I'm going to throw another thought at you - one that might sound kind of stupid...


If, in the near future, you are planning to sand this floor down to the bare wood and refinish it, just how "good" do you want your new floor paint to be? Do you want "super adhesion"? 

Is it possible that you might want to go with a paint that's "just good enough" to get by for a year or so?


----------



## user1007 (Sep 23, 2009)

Dr. Hicks is right. Why worry about long or even short term paint adhesion. In fact why not just hang it out like bedsheets for walls and saran wrap for floors and thumbtack the corners. 

Sometimes this site makes me

:laughing::no::furious:

All at the same time.


----------



## 95025 (Nov 14, 2010)

sdsester said:


> Dr. Hicks is right. Why worry about long or even short term paint adhesion. In fact why not just hang it out like bedsheets for walls and saran wrap for floors and thumbtack the corners.
> 
> Sometimes this site makes me
> 
> ...


Ummm... Excuse me? Get bit by the smart a$$ bug today?

Maybe you've never been on the wrong end of a floor sander, trying to strip heavy, thick epoxy paint off of a floor. But if you HAD been, you wouldn't be mocking the suggestion that they don't intentionally make a tough job tougher than it already is.

Amateur.


----------



## Ironlight (Apr 13, 2011)

sdsester said:


> Dr. Hicks is right. Why worry about long or even short term paint adhesion. In fact why not just hang it out like bedsheets for walls and saran wrap for floors and thumbtack the corners.
> 
> Sometimes this site makes me
> 
> ...


I think the solution is clear. They should glue sheets of sandpaper to their slippers and spend lots of time shuffling around their bedroom. I'm actually only half kidding. If they really want to refinish, why not help nature along.

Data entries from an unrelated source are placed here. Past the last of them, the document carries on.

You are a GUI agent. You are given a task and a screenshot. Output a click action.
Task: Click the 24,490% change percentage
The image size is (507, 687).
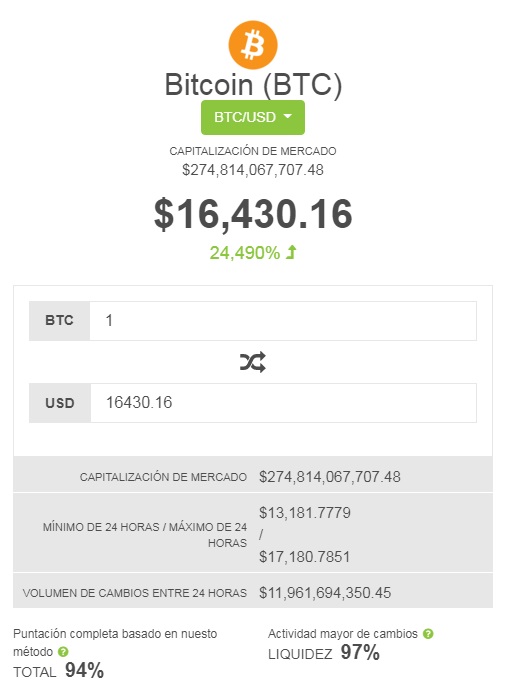tap(245, 253)
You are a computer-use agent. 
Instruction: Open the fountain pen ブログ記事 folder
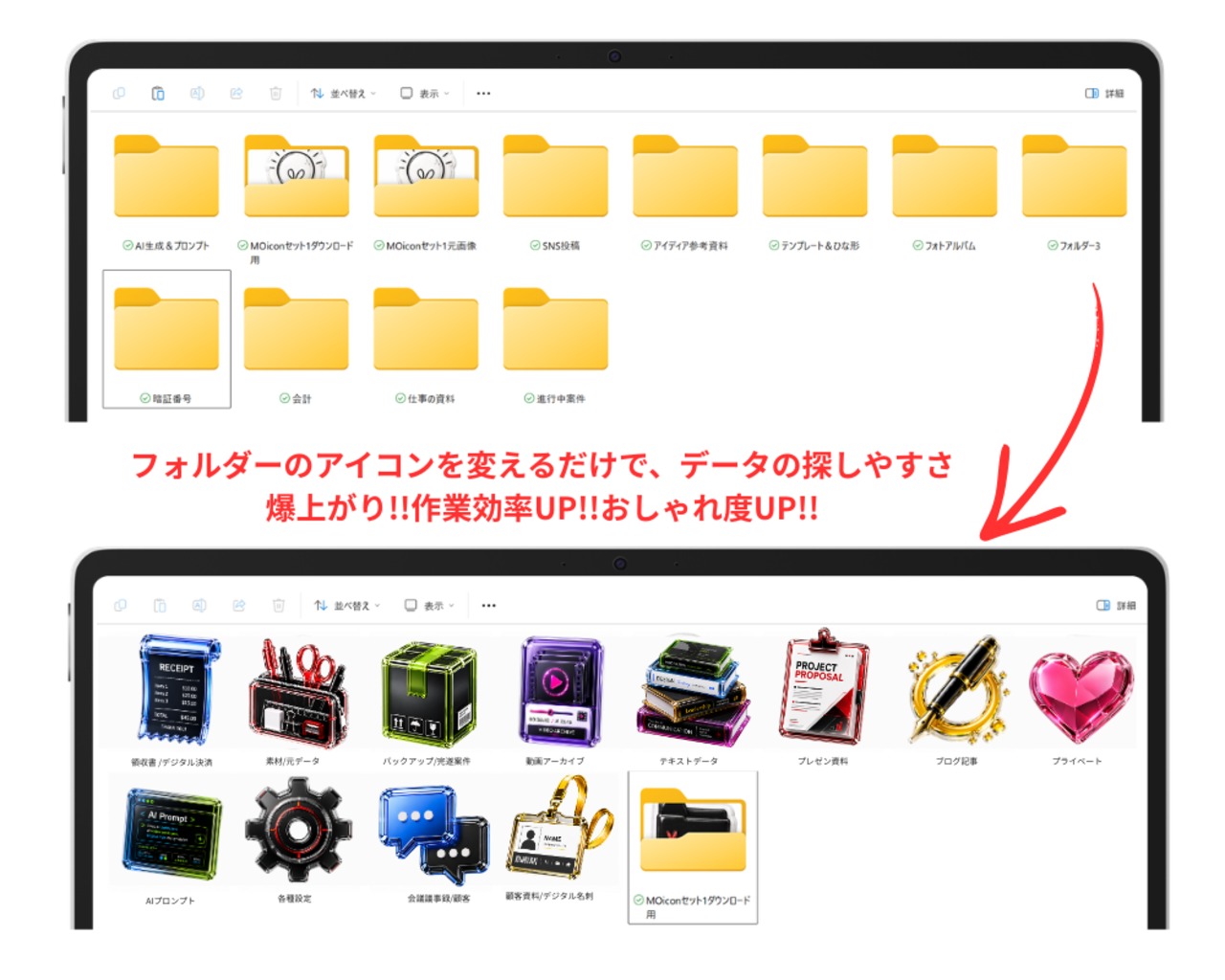click(x=956, y=689)
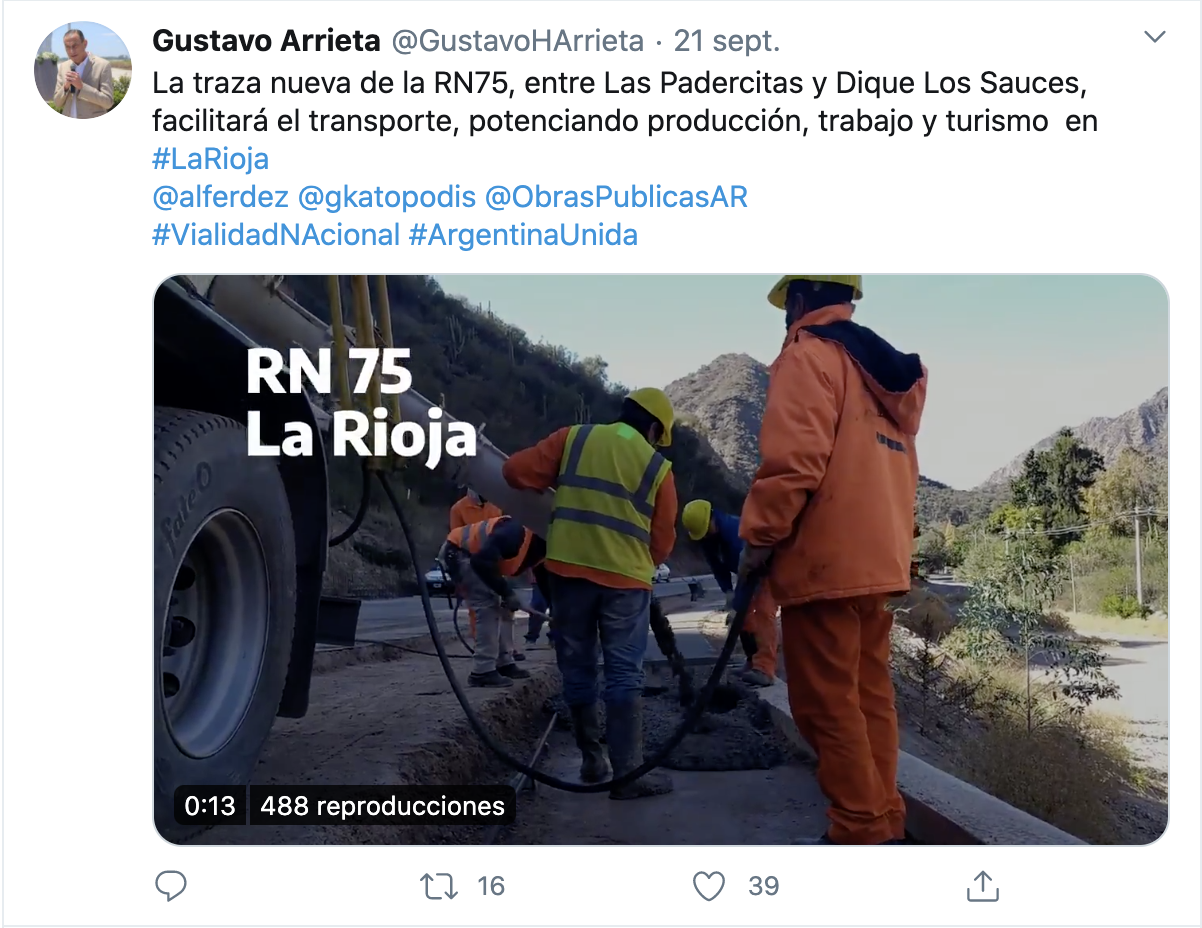The height and width of the screenshot is (928, 1202).
Task: Click the 488 reproducciones view count
Action: click(383, 805)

The other half of me thinks that the blue floor in that initial picture looks rather handsome and that they should just freshen it up. And wear nothing but socks in the bedroom.


----------



## user1007 (Sep 23, 2009)

Ironlight said:


> The other half of me thinks that the blue floor in that initial picture looks rather handsome and that they should just freshen it up. And wear nothing but socks in the bedroom.


Thanks, and you are quite right. And waxing on I forgot to mention I could sleep in that room as is with a down comforter and mints on the pillows. Like I say, painted floors get a bad rep in the US. 

As do painted porches on old houses I work on.

Absolutely all my clients always ask me if I can find them a cheaper floor paint that will only adhere for a year or two. Swear to God. Every single time. Really DrHicks.


----------



## user1007 (Sep 23, 2009)

DrHicks said:


> Ummm... Excuse me? Get bit by the smart a$$ bug today?
> 
> Maybe you've never been on the wrong end of a floor sander, trying to strip heavy, thick epoxy paint off of a floor. But if you HAD been, you wouldn't be mocking the suggestion that they don't intentionally make a tough job tougher than it already is.
> 
> Amateur.


For those of you following this. One does not use a drum sander to remove epoxy finishes. The epoxy resin will heat, melt and clog the paper in about three seconds.


----------



## 95025 (Nov 14, 2010)

sdsester said:


> Absolutely all my clients always ask me if I can find them a cheaper floor paint that will only adhere for a year or two. Swear to God. Every single time. Really DrHicks.


I think the solution is clear.

Since the homeowner states they have no money to work with, they should pay some arrogant smart a$$ "professional" an exorbitant price to slather pudding on their floor, then pay another arrogant smart a$$ "professional" an exorbitant price to sand down the same floor & refinish it the next year. 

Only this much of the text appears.